The new camera I bought a few months back has more than provided its worth during this trip, with the slightly wider lens and even longer zoom, not to mention the exceptionally wide aperture – f2.8 even at the extreme end of the zoom – unheard of in even an old film camera. Pictures that I have been seeing in my mind’s eye for several years now have finally been captured to good effect.
Anyway, it was while I was sitting at The Battery that the mind began to wander again – back to the old job and everything that transpired. The tears began to fall as I finally gave in to those emotions that I felt were gone for good  - all the anger and frustration of being forced to leave a job that I loved, and I felt was rather good at, due to the behaviour of a selfish and arrogant man. I knew in that moment that when I got home, back to the cottage I had to write those feelings down in the form of a letter to him, not for him to see but rather for me, so that I could finally let it go, and so when I got back shortly after 5pm that it what I did.

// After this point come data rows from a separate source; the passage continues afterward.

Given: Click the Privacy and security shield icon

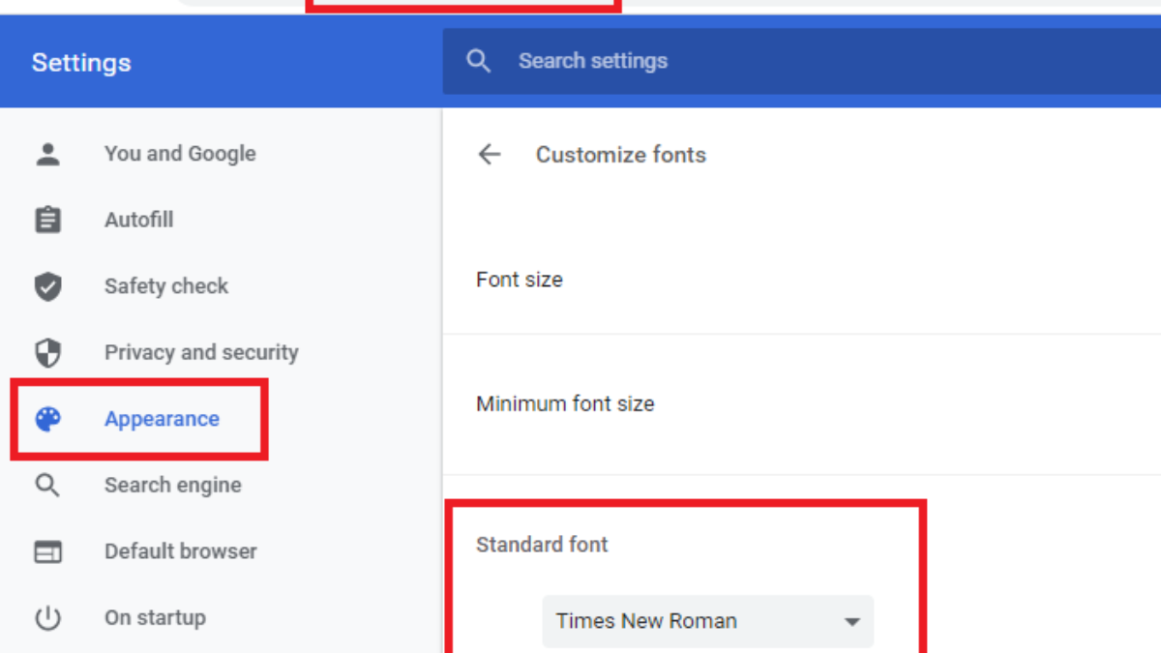Looking at the screenshot, I should (x=47, y=353).
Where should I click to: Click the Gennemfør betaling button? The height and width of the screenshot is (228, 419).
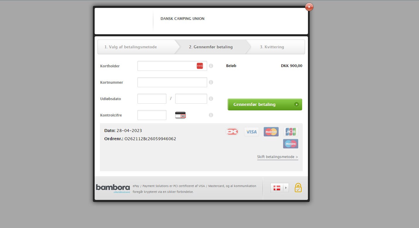pyautogui.click(x=265, y=104)
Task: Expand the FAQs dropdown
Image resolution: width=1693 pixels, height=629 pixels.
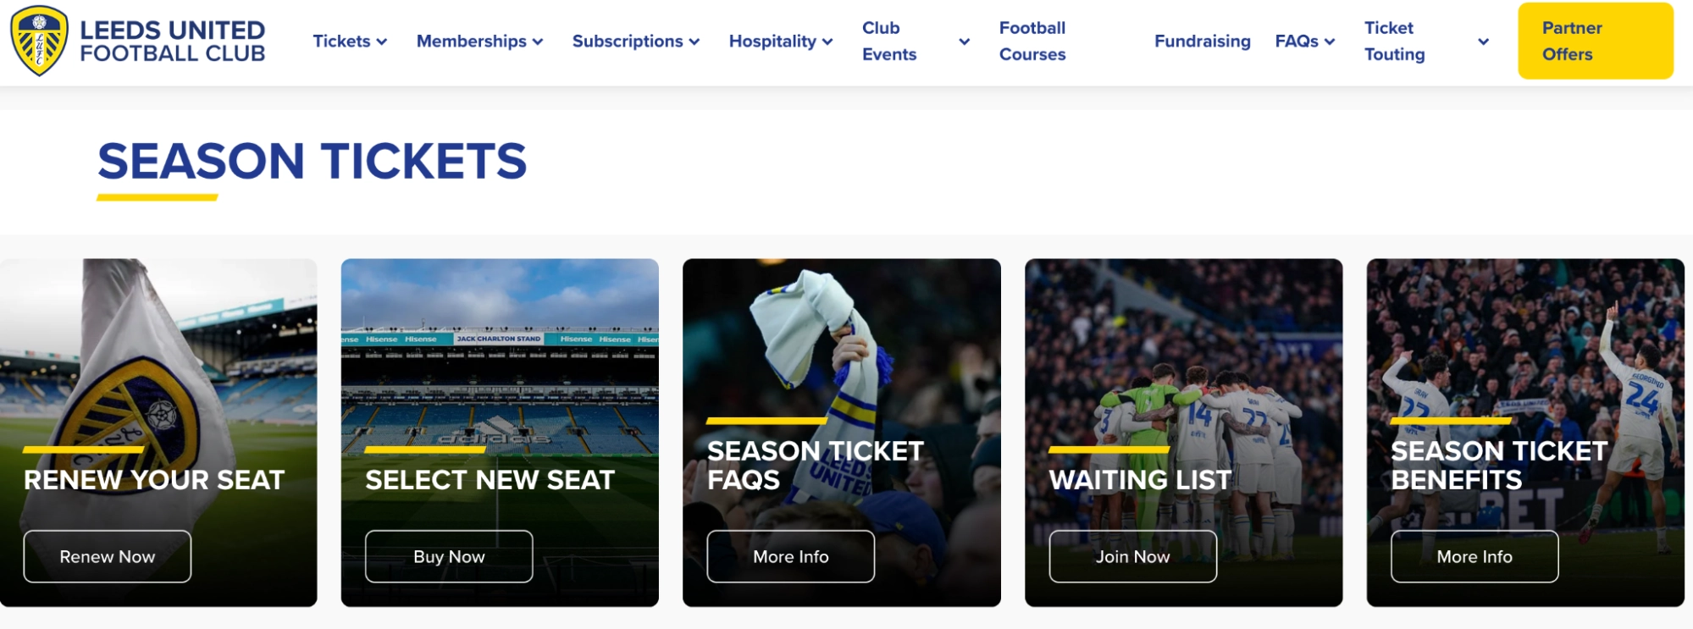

The beginnings of the letter have been written, telling the story as I see it, from the beginning with no holds barred. I know that a lot of it has been said before, but I never did have the chance to speak to him, and this is my way of finally doing this, so I can put the whole thing to bed. There is more that needs to be said, and the words will come in time, but for now I have made a good start. The only thing I need to start now is tonight’s dinner.